Abstract

Introduction

Aromatase inhibitors (AIs) are increasingly used for the adjuvant treatment of hormone receptor-positive breast cancer instead of or in sequence with tamoxifen [1–6]. These medications are more effective than tamoxifen and have less risk of potentially life-threatening toxicities, including thromboembolic disease and endometrial cancer. However, AIs can cause short- and long-term side effects, including menopausal symptoms, bone loss, and musculoskeletal symptoms.
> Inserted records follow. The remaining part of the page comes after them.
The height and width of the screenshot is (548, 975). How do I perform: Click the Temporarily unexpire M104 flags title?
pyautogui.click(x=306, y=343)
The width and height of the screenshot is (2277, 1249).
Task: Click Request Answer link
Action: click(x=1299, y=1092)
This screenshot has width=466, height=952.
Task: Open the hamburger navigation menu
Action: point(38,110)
Arthralgias and myalgias have been noted in up to one-third of patients treated with an AI [1–5, 7–9]. The reported incidence of musculoskeletal side effects varies widely across studies due to differences in definitions of toxicity. Based on cross-study comparisons the three AIs appear similar in both the frequency of these symptoms and their characteristics when used in the adjuvant setting. In a direct comparison of letrozole and anastrozole in the metastatic setting, a similar incidence of bone pain was reported for the two drugs [10]. The reported symptoms can substantially impact quality of life, and occasionally lead to early discontinuation of AI therapy in patients who develop severe symptoms [11, 12].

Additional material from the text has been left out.